Relevance of scatter calibration. (A) Light scattering intensities of 200 and 400 nm polystyrene (PS) beads (solid line) and EVs stained with Glycophorin A (CD235a) from a cell‐depleted erythrocyte blood bank concentrate (dashed line) measured by the forward scattered light detector of a BD Influx. (B) Measured (symbols) and calculated (lines) light scattering intensity of PS (solid line) and EVs (dashed line) versus diameter for the BD Influx. The calibration factor, which relates the measured arbitrary units (arb. unit; left axis) to the theoretical scattering cross section (right axis), is 0.16. The calibration reveals that the 200 and 400 nm PS bead gate selects EVs with a diameter between ∼300 and ∼800 nm. (C) Idem as panel A, but measured with the side scattering detector of a BD LSR. (D) Idem as panel B, but for the BD LSR. The calibration factor is 1.47. The calibration reveals that the 200 nm and 400 nm PS bead gate selects EVs with a diameter between ∼800 nm and ∼1900 nm. Thus, a PS bead gate selects different EVs at different flow cytometers. EVs were modelled as solid spheres with a refractive index (n) of 1.40.

FIGURE 19

The flow cytometry scatter ratio (Flow‐SR), which is the ratio of the side to forward scattered light intensity, allows determination of the diameter of particles independent of the particle refractive index.

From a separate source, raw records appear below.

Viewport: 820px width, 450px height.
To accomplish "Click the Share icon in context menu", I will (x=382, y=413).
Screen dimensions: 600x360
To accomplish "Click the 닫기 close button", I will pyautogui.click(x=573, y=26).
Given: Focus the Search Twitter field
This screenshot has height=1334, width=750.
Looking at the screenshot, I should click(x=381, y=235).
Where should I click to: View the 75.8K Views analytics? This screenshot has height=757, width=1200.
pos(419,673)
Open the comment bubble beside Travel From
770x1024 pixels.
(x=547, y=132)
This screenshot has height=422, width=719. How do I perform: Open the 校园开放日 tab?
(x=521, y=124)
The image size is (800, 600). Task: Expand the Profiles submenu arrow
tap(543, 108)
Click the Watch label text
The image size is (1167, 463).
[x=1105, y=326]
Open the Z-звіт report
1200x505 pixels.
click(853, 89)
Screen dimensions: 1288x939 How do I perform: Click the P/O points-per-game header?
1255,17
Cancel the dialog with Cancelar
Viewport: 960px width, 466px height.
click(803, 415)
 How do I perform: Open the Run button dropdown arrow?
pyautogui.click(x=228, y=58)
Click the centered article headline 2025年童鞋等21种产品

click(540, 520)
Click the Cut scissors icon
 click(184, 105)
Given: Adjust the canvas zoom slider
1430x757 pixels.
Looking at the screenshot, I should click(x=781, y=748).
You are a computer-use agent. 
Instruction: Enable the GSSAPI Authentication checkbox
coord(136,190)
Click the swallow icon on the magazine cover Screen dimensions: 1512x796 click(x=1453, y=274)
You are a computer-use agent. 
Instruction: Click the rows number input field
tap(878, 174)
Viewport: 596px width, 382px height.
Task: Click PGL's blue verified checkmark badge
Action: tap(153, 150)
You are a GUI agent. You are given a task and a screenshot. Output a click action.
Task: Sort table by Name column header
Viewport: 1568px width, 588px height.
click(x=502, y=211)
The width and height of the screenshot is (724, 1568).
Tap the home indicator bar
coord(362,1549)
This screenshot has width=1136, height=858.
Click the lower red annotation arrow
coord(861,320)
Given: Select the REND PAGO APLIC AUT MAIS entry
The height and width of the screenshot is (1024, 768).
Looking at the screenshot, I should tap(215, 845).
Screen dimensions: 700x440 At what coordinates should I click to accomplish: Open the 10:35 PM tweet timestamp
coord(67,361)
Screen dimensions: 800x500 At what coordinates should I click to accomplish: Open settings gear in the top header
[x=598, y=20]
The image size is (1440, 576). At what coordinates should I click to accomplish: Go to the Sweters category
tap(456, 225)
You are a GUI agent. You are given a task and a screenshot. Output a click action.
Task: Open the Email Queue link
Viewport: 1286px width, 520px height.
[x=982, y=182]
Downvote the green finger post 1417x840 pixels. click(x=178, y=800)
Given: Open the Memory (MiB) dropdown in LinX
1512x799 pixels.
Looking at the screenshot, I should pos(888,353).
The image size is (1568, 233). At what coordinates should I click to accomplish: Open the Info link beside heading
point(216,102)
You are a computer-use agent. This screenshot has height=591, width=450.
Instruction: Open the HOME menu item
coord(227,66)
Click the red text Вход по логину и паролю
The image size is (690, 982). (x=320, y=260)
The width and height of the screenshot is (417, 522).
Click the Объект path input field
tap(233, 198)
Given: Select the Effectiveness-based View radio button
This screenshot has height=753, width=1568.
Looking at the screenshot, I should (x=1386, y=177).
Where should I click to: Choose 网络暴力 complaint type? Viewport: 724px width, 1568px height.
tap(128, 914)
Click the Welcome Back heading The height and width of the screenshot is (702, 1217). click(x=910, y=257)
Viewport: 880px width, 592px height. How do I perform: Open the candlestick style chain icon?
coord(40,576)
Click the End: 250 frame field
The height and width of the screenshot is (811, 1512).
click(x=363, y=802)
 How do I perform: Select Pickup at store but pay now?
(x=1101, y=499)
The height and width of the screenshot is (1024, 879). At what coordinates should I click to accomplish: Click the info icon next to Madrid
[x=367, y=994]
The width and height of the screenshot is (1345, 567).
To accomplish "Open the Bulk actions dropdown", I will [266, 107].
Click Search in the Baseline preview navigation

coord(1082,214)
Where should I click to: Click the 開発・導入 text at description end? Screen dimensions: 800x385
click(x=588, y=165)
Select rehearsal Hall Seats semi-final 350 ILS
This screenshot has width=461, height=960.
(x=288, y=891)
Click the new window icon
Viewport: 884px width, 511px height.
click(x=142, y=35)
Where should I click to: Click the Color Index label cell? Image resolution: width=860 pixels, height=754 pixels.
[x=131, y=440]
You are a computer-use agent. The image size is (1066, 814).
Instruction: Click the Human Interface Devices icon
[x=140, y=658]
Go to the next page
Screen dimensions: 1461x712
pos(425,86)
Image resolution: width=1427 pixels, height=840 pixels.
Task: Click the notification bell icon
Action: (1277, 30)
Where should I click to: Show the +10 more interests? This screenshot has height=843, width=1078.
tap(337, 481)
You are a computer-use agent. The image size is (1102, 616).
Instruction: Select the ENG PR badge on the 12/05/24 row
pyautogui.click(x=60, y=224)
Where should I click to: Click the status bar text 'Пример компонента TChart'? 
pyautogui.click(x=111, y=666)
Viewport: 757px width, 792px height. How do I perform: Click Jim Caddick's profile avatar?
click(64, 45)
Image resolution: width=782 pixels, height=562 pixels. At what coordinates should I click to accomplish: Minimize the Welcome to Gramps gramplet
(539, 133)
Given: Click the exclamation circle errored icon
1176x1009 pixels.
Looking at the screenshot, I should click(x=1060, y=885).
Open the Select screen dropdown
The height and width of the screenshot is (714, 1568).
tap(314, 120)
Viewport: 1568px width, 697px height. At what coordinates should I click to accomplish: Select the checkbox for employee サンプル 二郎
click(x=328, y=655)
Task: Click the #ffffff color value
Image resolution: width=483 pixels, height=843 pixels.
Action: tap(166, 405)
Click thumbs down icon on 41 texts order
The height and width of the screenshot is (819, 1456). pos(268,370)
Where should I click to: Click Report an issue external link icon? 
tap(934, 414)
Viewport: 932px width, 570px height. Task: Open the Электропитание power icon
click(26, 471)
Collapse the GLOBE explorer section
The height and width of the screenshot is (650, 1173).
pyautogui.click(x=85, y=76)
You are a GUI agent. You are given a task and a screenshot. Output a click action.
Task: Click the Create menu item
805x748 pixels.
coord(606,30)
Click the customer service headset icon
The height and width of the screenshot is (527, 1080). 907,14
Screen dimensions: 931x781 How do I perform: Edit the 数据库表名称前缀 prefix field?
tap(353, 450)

Flow‐SR versus diameter for polystyrene (PS) beads (squares), silica beads (circles), and hollow silica beads (HOBs; triangles) measured (symbols) by an Apogee A60‐Micro operating at 405 nm wavelength (λ), calculated with Mie theory (lines), and fitted empirically with a Gaussian function (dotted line). For this flow cytometer, Flow‐SR provides a unique solution for the particle diameter between 0 nm and 600 nm.